Text under study
“A new approach has been suggested at ITMO to enhance interaction of light and matter during metamaterials production. Compared to conventional methods, the novel approach requires less precision and relies on cheaper equipment, while producing more compact and sensitive lasers. The study was described in an article in Nano Letters.
Metamaterials – materials that act as resonators, increasing the interaction of light and matter – are used in physics to detect various substances with optical sensors. Molecules in a substance interact with a specific wavelength. Resonators maintain a given wavelength for longer periods of time, thus increasing a detector’s sensitivity – the possibility that it will detect a molecule.
In order to make detectors even more sensitive, researchers around the world are working to increase the efficiency of light control in metamaterials. One solution is a perfect resonator that will hold light for indefinite periods of time. However, such a device would be useless in practice because it won’t be permeable to light, making it impossible to change the optical signal.
That’s why now scientists try to distort the perfect resonator in such a way that the metasurface at its core lets the necessary amount of light in and out. The more distortions there are, the more light will permeate the metasurface.
Usually, metasurfaces are made from identical particles ordered in a specific way. This means that in order to distort a metasurface, the researchers need to shift the location of all particles, which is a complex and rarely convenient process.
The solution from ITMO
A group of physicists from ITMO, the Ioffe Institute, and Zhejiang University (China) have suggested another way to control the connection of the resonator and the surrounding environment. Instead of changing the location of all particles, they move only a part of them but at a greater angle. This produces the same effect as when all particles shift their locations. At the same time, the technology requires less precision, meaning that it can be completed using cheaper equipment.
In their approach, the physicists consider each element of the metasurface as an antenna that receives light and transmits it into the structure. By deforming a part of the particles, the researchers can make them act as such antennae.

Exercise data
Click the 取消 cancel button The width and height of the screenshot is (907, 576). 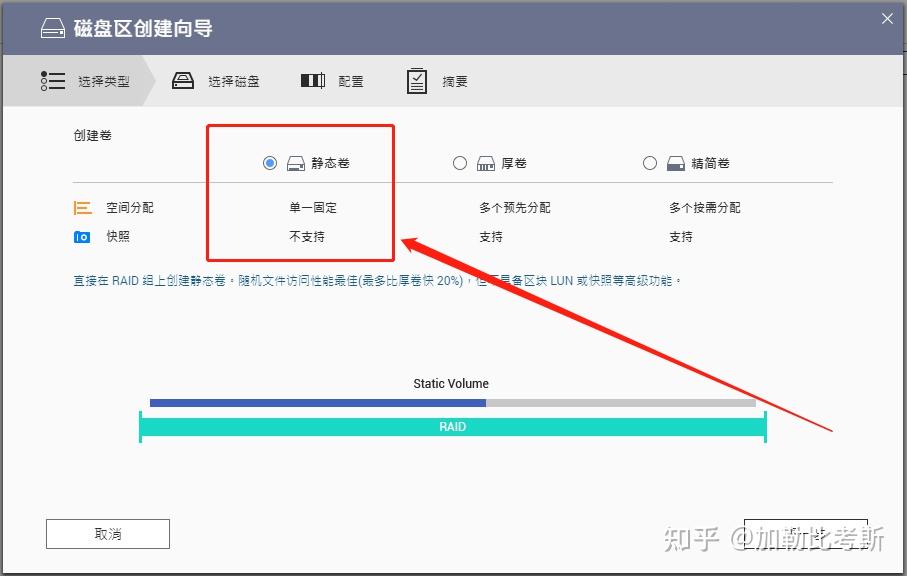[x=107, y=533]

Exercise directions
Continue the article about ITMO's metasurface approach, starting after its final sentence.

Answer below
The new method will increase detector sensitivity and make lasers smaller, thus cutting down on their energy use. Moreover, it will make laser research more accessible by lowering the requirements for the necessary experimental environment. Additionally, the results of the study can be used to create various nonlinear effects that can lay the foundation for more compact wavelength converters on a chip. Such devices are used in fiberoptic communication to increase the volume of information transfer.
“We are planning to continue our research and apply the new approach to circularly polarized light – in those cases when the electromagnetic field moves along a spiral instead of a straight line. This light interacts well with molecules curled into spirals. Depending on the direction of the spiral, a substance made of the same molecules can be a poison or a medication for humans, which is why it is important to be able to tell them apart. If we can create such metasurfaces that maintain the electromagnetic light spiraling in only one direction, we will be able to tell these molecules apart. This will be highly useful in sensorics,” shared Mikhail Rybin, an author of the paper and a senior researcher at ITMO’s Faculty of Physics.
This research project is by the Russian Science Foundation.
Reference: Sergei Li, Binze Ma, Qiang Li and Mikhail Rybin. Antenna-Based Approach to Fine Control of Supercavity Mode Quality Factor in Metasurfaces (Nano Letters, 2023).”